◆ What needs to be done ◆
Go through the data below and return each line where the string "computer" appears.
--- Provided data Enclosed Below ---
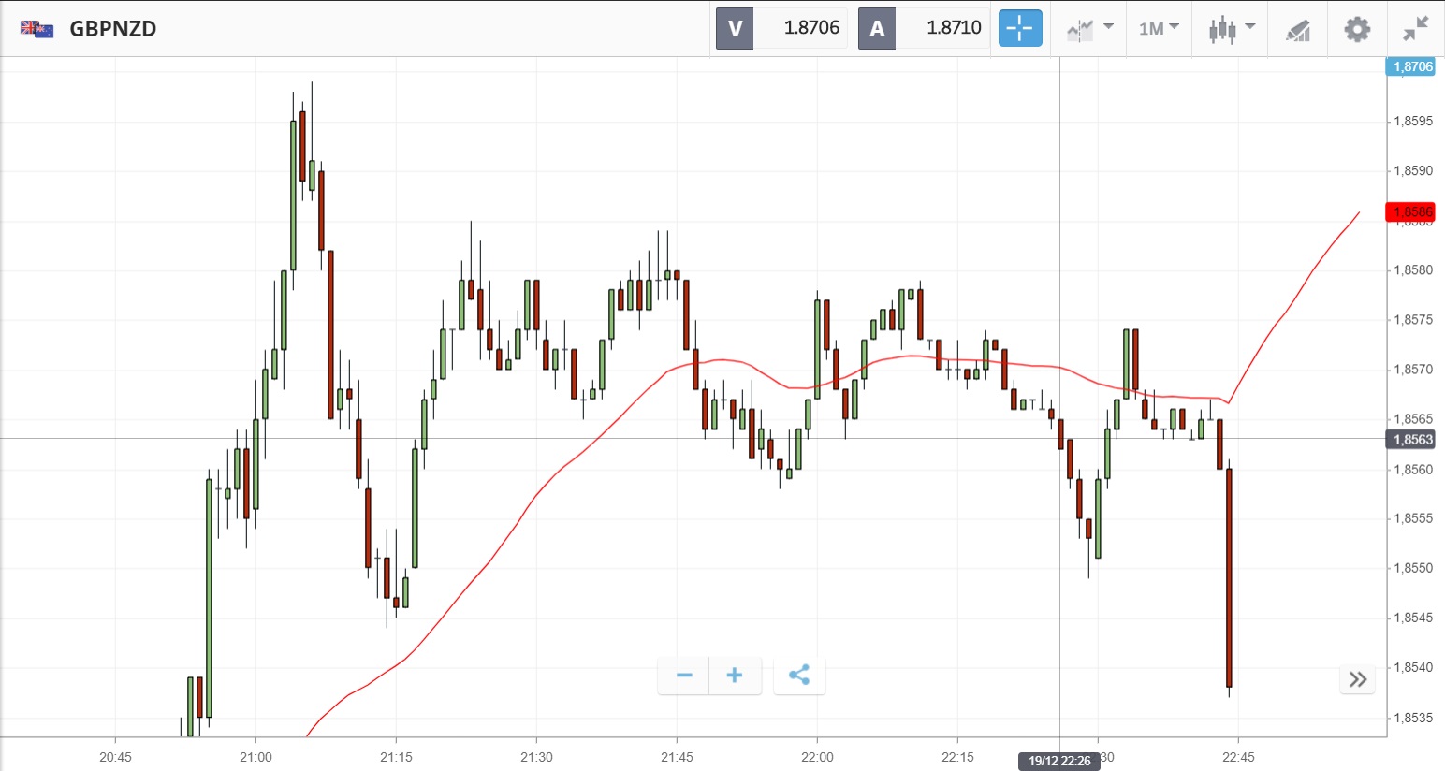Open the candlestick chart type dropdown
Image resolution: width=1445 pixels, height=771 pixels.
coord(1231,28)
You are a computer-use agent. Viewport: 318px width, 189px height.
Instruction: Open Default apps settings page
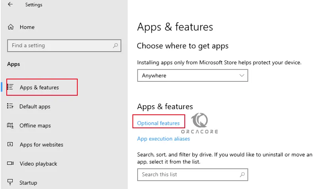coord(34,106)
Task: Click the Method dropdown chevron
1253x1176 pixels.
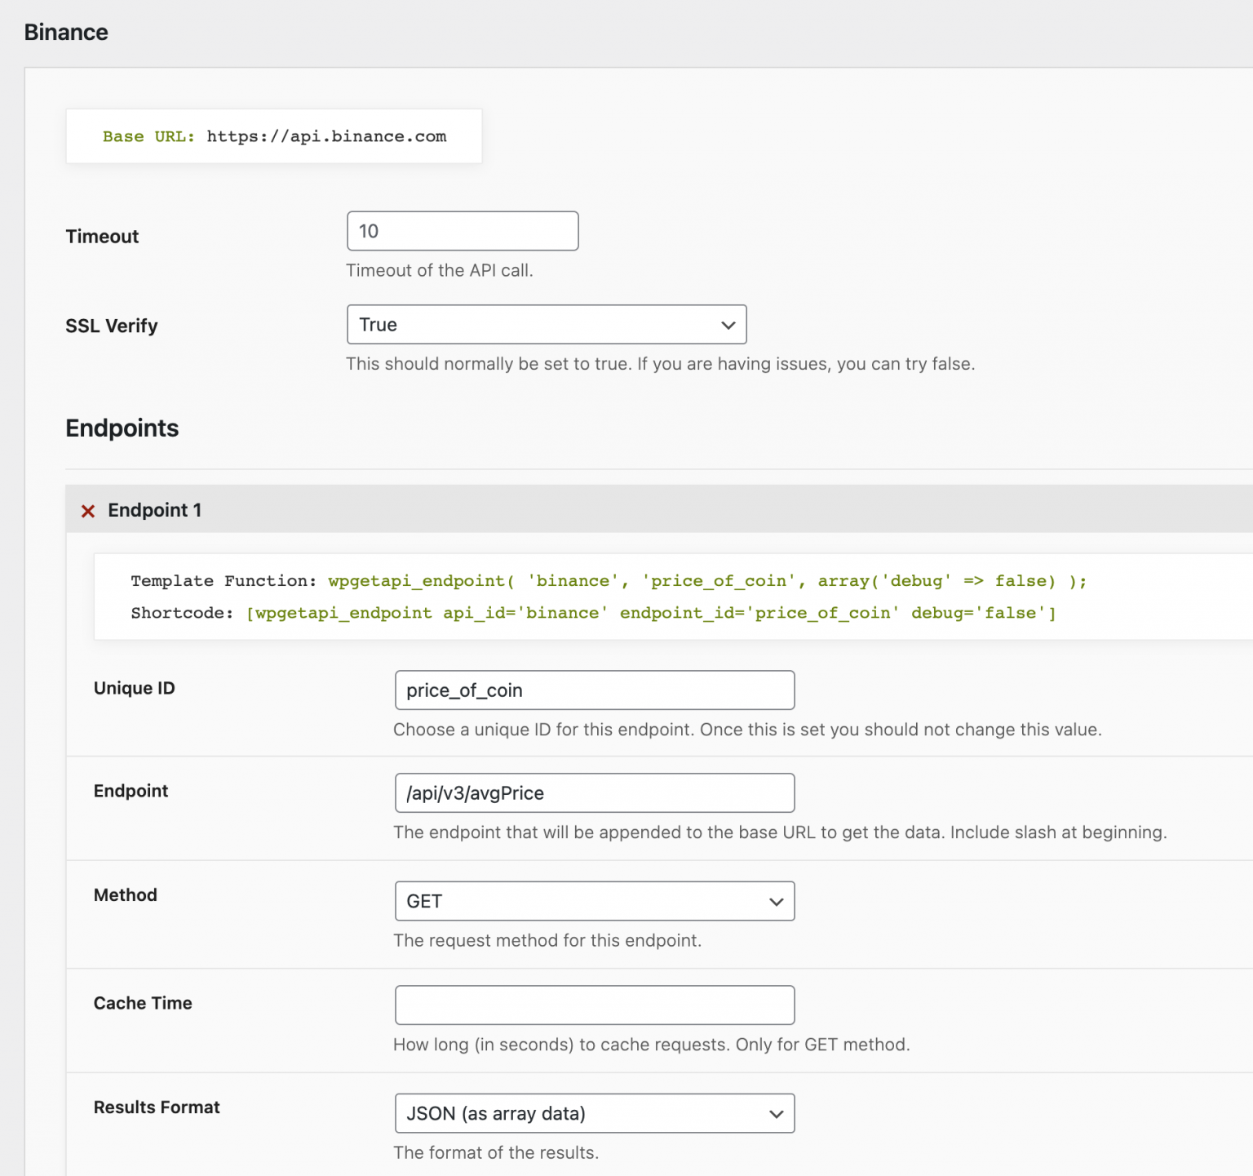Action: click(775, 901)
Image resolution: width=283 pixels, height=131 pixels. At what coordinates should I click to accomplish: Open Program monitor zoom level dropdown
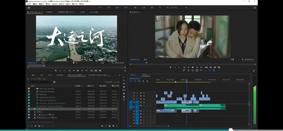point(149,60)
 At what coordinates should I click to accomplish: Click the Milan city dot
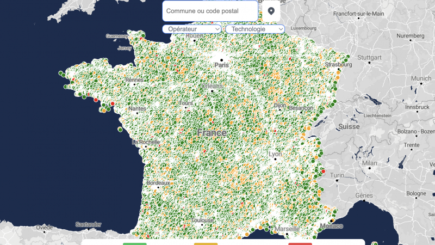coord(369,168)

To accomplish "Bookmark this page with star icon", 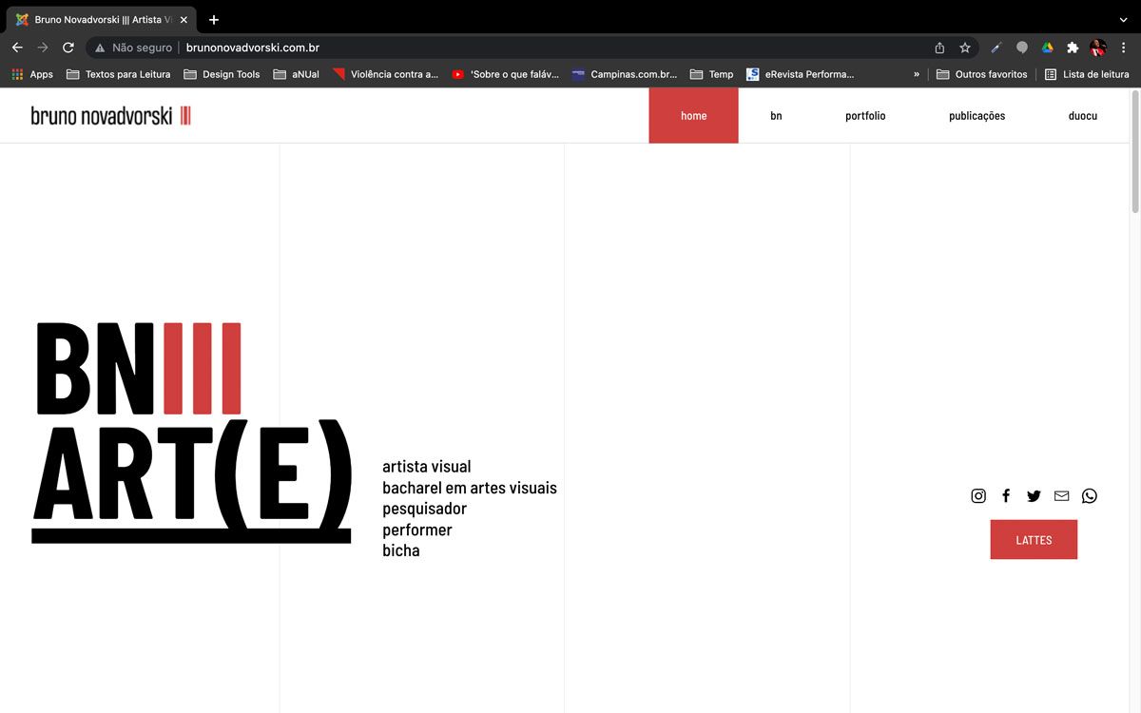I will (965, 48).
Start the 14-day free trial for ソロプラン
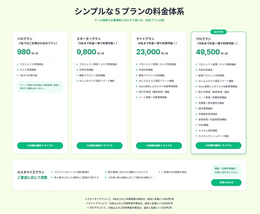The height and width of the screenshot is (214, 260). [x=40, y=146]
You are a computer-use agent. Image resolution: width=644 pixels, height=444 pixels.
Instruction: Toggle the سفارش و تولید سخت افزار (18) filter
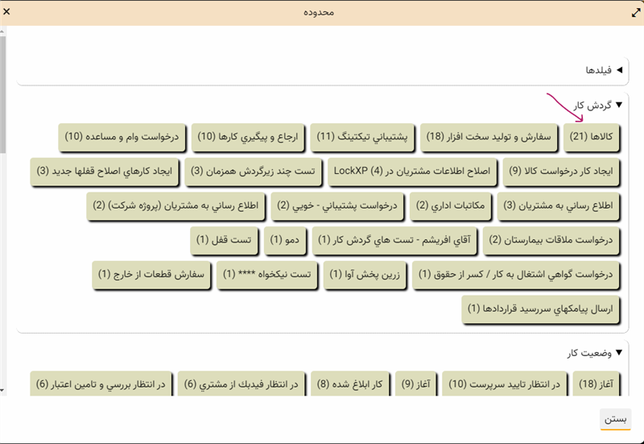point(489,137)
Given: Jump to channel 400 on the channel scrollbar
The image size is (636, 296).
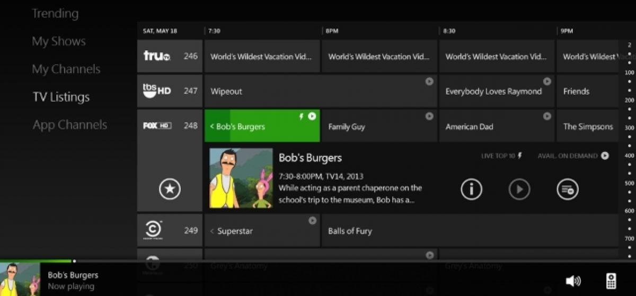Looking at the screenshot, I should point(630,156).

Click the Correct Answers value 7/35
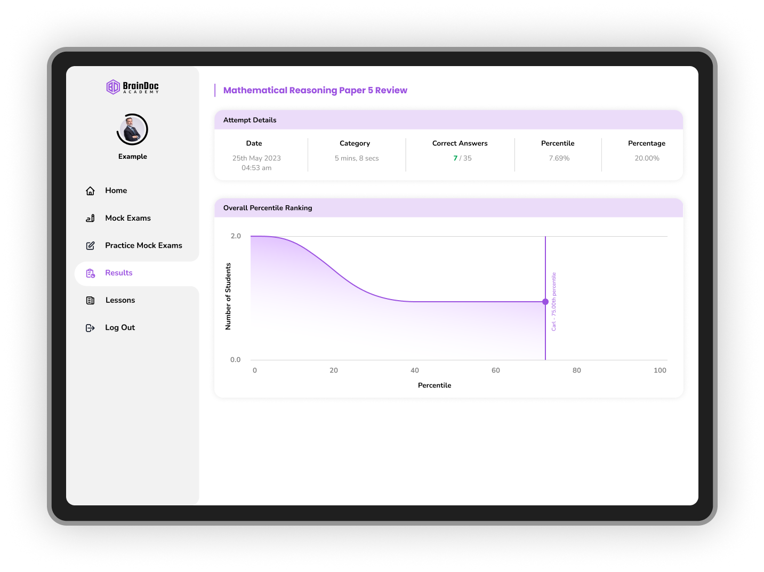pyautogui.click(x=460, y=158)
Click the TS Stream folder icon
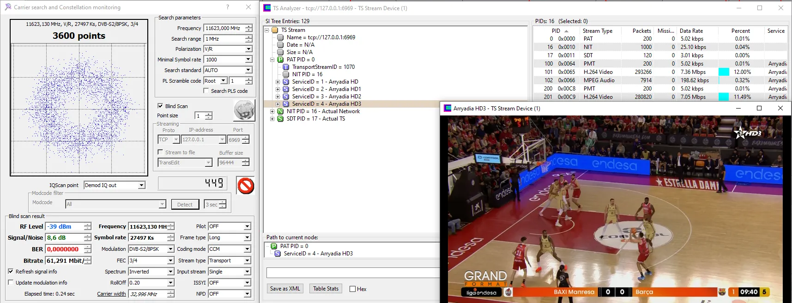 [x=275, y=30]
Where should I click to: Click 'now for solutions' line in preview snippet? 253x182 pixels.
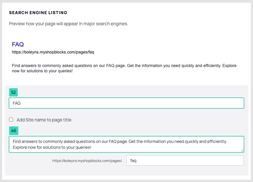(x=42, y=71)
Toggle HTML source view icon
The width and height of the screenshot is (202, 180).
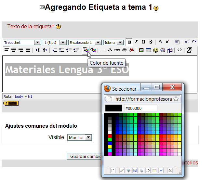coord(179,50)
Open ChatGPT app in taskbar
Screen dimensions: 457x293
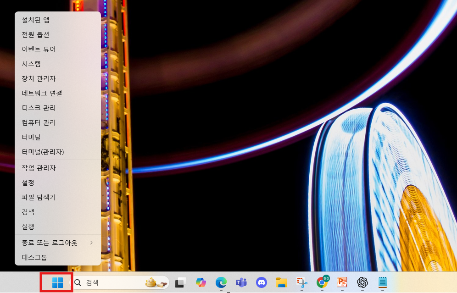362,282
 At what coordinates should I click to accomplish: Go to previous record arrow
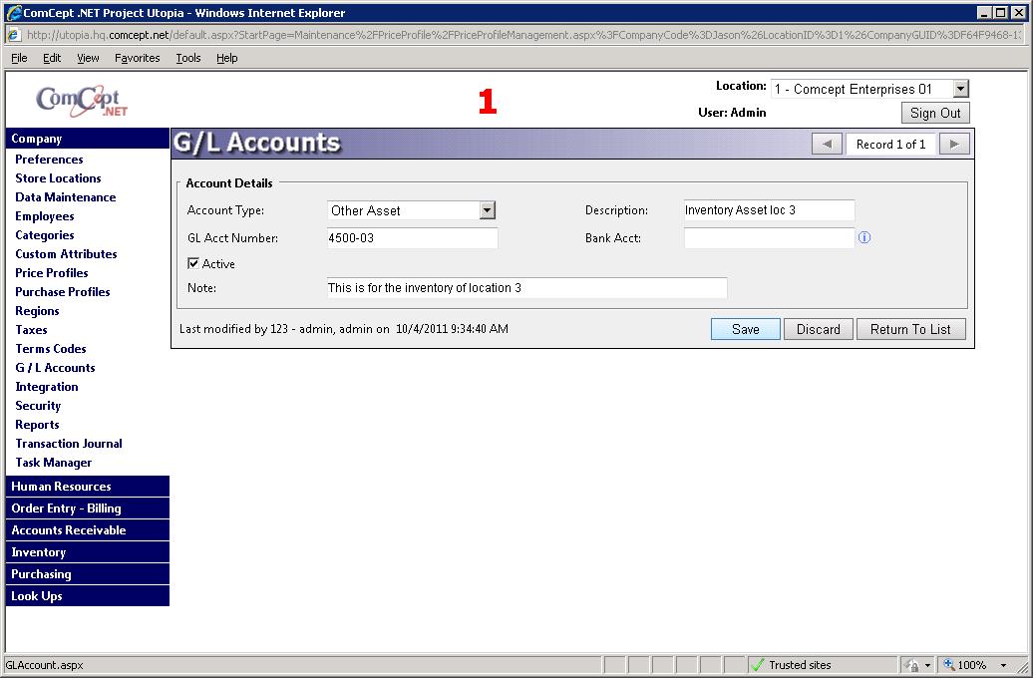pyautogui.click(x=826, y=144)
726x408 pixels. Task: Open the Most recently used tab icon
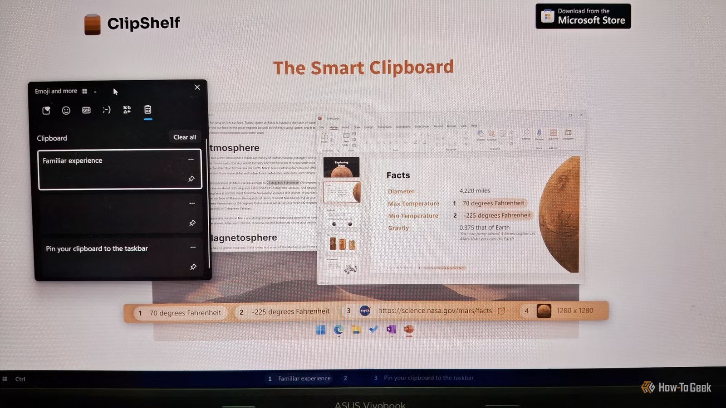point(46,110)
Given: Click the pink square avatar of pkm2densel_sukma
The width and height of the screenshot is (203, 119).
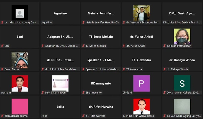Looking at the screenshot, I should pyautogui.click(x=20, y=106).
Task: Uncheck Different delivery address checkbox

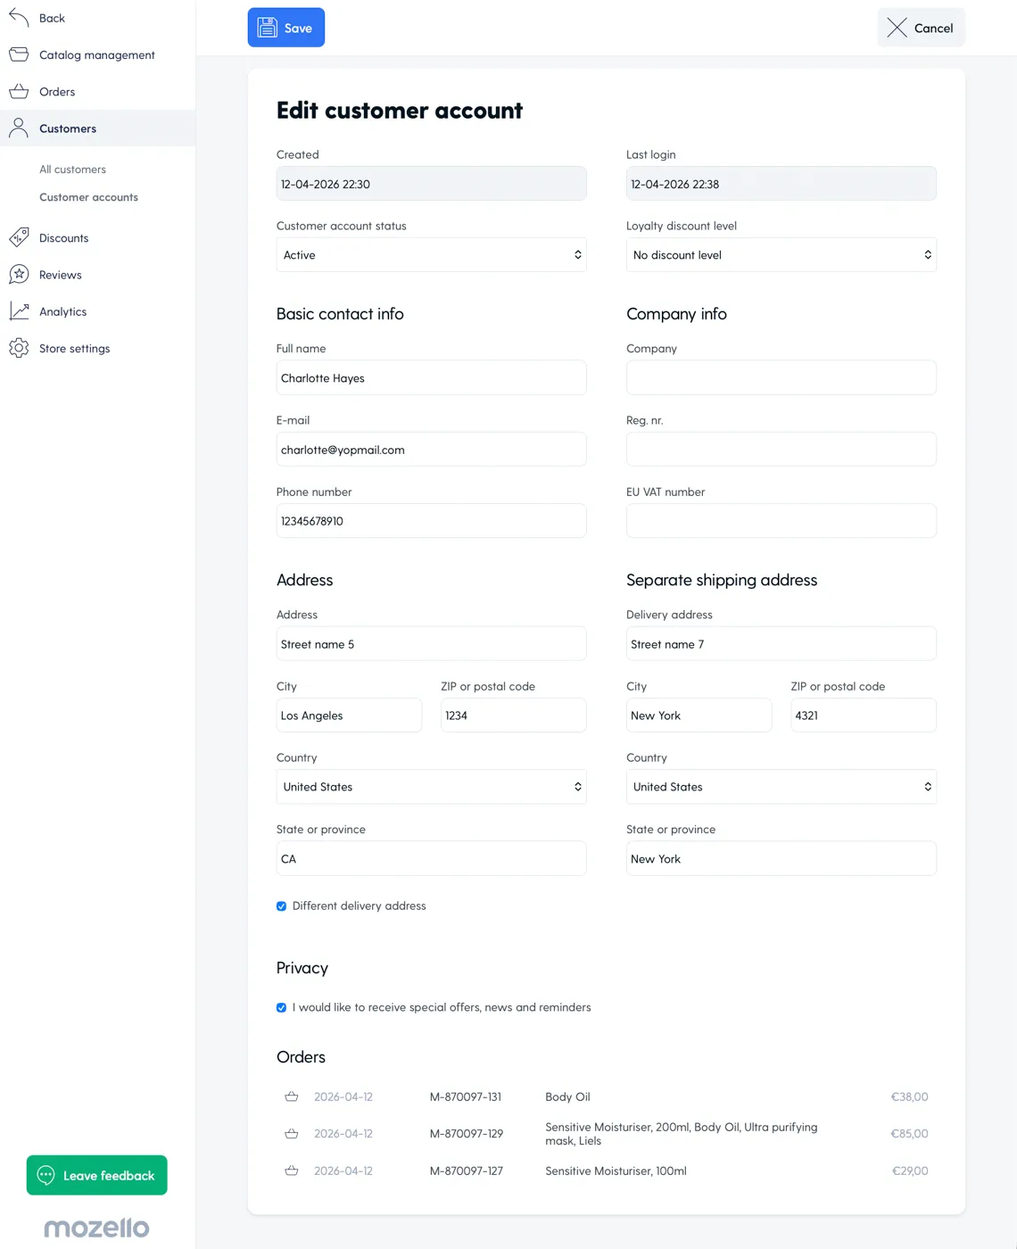Action: [x=282, y=906]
--- End of Enclosed Provided data ---
◆ Finished task ◆
You are a computer-use agent. Viewport: 318px width, 189px height.
You are a computer-use agent. Image resolution: width=644 pixels, height=444 pixels.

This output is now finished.